* _Records for the task_:
▼
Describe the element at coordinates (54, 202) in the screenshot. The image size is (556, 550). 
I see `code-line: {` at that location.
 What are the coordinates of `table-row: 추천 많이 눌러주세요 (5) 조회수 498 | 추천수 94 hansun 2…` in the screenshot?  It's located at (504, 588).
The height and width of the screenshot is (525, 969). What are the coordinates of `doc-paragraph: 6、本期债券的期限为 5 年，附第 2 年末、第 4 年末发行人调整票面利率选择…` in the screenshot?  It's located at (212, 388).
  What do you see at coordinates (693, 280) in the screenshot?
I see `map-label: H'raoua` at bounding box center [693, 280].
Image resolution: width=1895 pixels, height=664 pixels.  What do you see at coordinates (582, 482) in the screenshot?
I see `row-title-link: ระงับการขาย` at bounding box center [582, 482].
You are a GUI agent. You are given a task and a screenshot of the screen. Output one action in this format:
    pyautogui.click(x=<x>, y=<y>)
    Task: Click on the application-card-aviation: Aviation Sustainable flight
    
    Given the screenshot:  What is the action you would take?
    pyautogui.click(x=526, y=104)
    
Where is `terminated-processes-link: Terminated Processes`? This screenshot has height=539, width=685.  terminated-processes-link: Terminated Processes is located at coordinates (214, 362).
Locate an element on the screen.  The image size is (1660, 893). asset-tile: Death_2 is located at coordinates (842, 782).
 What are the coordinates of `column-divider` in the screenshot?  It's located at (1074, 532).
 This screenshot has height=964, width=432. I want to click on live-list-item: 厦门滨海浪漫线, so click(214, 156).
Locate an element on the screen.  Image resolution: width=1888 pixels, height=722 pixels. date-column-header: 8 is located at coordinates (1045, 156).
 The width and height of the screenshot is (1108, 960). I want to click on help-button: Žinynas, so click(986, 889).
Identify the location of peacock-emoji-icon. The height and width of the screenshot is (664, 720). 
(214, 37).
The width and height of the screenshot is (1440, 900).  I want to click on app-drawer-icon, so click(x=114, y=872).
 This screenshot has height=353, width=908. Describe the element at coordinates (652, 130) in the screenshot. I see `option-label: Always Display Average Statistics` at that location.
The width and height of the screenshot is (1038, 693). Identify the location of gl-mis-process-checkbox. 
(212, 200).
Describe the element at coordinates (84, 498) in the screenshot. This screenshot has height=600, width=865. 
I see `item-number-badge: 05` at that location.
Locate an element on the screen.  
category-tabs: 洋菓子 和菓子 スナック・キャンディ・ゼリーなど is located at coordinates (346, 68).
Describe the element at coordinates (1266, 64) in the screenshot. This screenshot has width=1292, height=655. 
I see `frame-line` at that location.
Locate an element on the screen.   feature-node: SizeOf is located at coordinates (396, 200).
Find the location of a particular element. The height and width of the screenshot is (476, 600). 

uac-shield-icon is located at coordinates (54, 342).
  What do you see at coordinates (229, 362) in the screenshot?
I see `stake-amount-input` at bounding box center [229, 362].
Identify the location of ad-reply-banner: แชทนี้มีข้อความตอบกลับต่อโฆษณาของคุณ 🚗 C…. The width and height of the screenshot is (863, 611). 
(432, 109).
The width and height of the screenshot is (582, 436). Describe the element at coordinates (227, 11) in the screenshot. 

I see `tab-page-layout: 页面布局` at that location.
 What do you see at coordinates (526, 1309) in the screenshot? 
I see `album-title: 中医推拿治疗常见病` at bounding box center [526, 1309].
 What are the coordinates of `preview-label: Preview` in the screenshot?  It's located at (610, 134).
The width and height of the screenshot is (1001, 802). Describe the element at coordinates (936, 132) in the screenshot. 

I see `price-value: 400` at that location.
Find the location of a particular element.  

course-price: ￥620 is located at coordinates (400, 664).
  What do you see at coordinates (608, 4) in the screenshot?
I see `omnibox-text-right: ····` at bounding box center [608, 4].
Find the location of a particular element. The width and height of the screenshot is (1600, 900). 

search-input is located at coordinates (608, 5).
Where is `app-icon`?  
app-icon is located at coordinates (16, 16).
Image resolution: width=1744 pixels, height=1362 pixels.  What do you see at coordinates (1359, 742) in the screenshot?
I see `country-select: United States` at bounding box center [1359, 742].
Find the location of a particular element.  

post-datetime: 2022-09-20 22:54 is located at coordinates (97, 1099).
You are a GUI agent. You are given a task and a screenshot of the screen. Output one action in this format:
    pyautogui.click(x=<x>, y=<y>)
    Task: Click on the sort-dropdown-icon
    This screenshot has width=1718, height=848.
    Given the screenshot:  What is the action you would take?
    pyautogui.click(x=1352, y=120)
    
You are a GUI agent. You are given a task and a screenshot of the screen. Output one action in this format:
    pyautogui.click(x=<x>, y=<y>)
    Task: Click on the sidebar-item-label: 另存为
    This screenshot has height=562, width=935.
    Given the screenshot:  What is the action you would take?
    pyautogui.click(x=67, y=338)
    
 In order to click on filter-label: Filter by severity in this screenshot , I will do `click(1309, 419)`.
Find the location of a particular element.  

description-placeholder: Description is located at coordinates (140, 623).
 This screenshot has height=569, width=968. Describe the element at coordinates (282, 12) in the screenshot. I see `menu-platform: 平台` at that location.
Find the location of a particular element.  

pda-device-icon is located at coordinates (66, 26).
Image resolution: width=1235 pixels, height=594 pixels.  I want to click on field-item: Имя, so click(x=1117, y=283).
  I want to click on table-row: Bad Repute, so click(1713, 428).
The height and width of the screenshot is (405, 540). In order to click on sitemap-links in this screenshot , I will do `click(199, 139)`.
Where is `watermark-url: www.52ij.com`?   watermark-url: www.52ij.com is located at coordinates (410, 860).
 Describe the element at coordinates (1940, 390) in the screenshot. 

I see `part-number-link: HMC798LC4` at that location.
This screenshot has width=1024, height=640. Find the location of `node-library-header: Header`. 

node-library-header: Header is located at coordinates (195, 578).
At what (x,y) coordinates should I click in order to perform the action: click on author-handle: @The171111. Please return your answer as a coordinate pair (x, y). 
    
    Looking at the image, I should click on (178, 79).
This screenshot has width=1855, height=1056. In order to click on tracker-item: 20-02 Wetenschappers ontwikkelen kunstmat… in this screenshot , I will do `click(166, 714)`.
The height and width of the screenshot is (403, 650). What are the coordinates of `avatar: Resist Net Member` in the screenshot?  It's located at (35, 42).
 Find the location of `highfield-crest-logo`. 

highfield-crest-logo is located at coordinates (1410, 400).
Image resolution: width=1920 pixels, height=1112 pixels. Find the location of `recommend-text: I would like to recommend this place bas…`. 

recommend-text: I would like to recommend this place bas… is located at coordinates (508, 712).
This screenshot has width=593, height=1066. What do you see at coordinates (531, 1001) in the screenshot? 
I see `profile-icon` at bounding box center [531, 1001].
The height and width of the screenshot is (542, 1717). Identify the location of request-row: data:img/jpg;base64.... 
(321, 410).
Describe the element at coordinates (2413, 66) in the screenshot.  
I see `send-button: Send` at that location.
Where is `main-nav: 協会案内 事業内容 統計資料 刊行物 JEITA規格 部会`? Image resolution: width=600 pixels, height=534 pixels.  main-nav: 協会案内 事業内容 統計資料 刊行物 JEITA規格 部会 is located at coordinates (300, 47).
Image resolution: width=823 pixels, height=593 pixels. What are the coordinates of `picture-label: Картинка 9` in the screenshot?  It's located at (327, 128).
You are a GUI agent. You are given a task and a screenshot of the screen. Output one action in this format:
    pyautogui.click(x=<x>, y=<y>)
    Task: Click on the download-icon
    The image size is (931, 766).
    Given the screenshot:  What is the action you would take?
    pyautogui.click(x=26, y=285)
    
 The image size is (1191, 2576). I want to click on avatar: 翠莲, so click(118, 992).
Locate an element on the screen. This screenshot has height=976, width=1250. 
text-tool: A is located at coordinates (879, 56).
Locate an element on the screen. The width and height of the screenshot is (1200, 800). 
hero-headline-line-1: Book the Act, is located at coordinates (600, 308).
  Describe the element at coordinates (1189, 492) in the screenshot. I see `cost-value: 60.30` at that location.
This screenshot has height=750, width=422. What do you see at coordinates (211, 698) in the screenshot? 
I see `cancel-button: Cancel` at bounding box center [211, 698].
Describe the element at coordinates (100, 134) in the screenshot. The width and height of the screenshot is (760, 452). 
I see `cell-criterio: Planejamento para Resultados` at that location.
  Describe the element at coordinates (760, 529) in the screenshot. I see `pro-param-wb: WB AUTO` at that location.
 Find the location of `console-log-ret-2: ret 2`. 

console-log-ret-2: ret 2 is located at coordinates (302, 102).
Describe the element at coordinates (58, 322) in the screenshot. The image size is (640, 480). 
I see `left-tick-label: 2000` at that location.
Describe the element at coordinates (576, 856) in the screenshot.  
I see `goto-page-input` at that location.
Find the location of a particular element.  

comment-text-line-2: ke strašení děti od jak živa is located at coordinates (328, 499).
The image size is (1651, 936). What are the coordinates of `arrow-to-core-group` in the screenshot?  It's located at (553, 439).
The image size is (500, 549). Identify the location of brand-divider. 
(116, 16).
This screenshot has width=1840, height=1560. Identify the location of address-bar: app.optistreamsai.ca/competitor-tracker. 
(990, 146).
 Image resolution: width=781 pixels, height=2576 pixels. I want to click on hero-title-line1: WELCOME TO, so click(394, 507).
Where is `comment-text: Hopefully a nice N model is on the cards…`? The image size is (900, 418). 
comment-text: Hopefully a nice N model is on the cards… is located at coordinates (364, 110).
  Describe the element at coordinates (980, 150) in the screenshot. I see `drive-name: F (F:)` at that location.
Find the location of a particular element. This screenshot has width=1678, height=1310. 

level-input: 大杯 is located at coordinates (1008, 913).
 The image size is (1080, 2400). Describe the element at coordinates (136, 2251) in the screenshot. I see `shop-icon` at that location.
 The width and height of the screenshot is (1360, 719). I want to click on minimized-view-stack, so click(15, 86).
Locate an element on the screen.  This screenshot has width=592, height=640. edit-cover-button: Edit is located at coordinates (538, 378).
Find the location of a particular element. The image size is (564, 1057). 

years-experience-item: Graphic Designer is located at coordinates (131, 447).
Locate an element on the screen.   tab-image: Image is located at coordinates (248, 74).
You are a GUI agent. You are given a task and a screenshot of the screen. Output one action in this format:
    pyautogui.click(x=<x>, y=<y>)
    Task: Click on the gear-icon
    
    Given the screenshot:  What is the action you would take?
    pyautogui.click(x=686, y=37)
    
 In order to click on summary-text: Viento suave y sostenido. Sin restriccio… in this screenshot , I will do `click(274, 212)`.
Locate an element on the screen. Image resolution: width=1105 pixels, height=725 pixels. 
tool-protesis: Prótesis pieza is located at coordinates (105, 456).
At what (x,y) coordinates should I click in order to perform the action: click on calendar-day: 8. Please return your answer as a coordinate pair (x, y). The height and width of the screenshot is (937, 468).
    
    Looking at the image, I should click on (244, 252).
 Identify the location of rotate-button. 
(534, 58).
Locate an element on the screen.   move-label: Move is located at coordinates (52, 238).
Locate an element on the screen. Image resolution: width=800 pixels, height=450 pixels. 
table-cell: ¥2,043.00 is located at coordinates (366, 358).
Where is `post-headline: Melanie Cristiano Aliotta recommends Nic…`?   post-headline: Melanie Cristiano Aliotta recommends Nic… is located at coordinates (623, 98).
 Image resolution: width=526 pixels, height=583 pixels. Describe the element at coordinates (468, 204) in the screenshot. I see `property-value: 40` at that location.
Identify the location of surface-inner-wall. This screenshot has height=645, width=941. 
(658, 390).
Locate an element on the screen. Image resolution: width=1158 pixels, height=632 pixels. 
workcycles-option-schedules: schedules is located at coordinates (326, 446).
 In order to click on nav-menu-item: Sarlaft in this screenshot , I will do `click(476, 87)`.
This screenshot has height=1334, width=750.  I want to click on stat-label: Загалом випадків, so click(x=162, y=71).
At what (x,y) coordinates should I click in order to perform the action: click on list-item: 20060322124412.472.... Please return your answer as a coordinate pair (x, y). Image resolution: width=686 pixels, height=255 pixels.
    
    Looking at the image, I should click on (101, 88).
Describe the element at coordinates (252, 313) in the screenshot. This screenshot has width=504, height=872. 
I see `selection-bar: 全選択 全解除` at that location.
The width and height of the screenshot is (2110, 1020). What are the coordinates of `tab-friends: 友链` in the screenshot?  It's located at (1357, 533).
▲
Can you update the stretch from the line containing "pixels, height=255 pixels." through the end of the records so that "screenshot" becomes "capture" and nothing else changes?

At what (x,y) coordinates should I click in order to perform the action: click on list-item: 20060322124412.472.... Please return your answer as a coordinate pair (x, y). Image resolution: width=686 pixels, height=255 pixels.
    
    Looking at the image, I should click on (101, 88).
Describe the element at coordinates (252, 313) in the capture. This capture has width=504, height=872. 
I see `selection-bar: 全選択 全解除` at that location.
The width and height of the capture is (2110, 1020). What are the coordinates of `tab-friends: 友链` in the capture?  It's located at (1357, 533).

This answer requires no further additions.